Infact there are few media institutions both from (private, public) recorded exceptional result committed to their air time/column space above the minimum benchmark for program/editorial intervention in poverty alleviation. The main reason for such exceptional results is maintaining concerned program/editorial productions. But this media institution in turn trapped in the trade off financial feasibility problem to the extent of being unable in retaining their experienced media professionals regarding salary competition.
In the study year the advertisement and sponsorship expediency trend is at an infant stage. The main reasons are: Duplication of the same entertainment programs; assigning bulk of unpackaged music/event coverage; violating restrictions Ad on News; Too little Advertisement between programs (not within). The research farther investigates Public media exposure stand at 30% is below the minimum requirement compared to speed of radio area coverage which stands at 85%. The main determinants for low level of media exposure of the public are limited radio owners (44 % in urban, 31% in rural area) and the public listening, viewing, reading habit.
The research reached to such results by analyzing bulk of airtime/column space samples as shown in the table below.
Finally the research concluded and recommended valuable policy measures to strengthen best practice of the country media and to avert its constraints. Ethiopian Media News information delivery in poverty alleviation should keep its promising features. Even it can serve as best practice benchmark to other developing countries. But, it needs reinforcement in editorial policy of all media houses (Consistency).It needs implementation of the law that prohibits advertisement on news package for all media houses through detailed guidelines.
Standardization and Modernization of Editorial policy of Media Houses should be incorporate on program differentiation. The real competition is in the enhancement of delivering qualitative variety of program. Not following the replica of commercialization which forced homogeneity in the era of infantries.
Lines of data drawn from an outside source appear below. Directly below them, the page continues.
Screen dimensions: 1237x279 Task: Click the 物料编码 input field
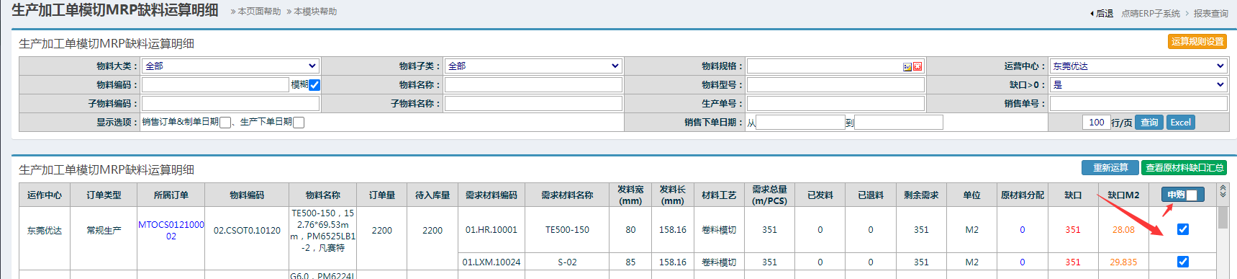coord(215,85)
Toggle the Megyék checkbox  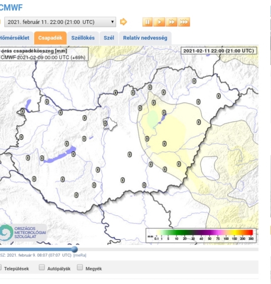click(80, 268)
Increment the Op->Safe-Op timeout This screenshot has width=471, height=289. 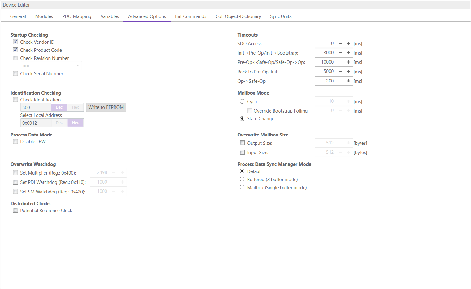[x=348, y=81]
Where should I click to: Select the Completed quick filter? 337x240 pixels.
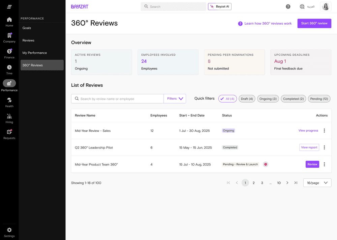click(x=293, y=99)
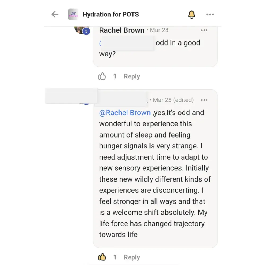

In addition, National Promotion policy of circulation audit and program rating should be set up for Advertisement and Sponsorship expediency. National Promotion policy of radio set distributers to rural listeners clubs ought to be established. It is important for the improvement compatibility of media area coverage and its reach and to achieve public attitude change from word of mouth to institutional information interaction (creating media sensitive public).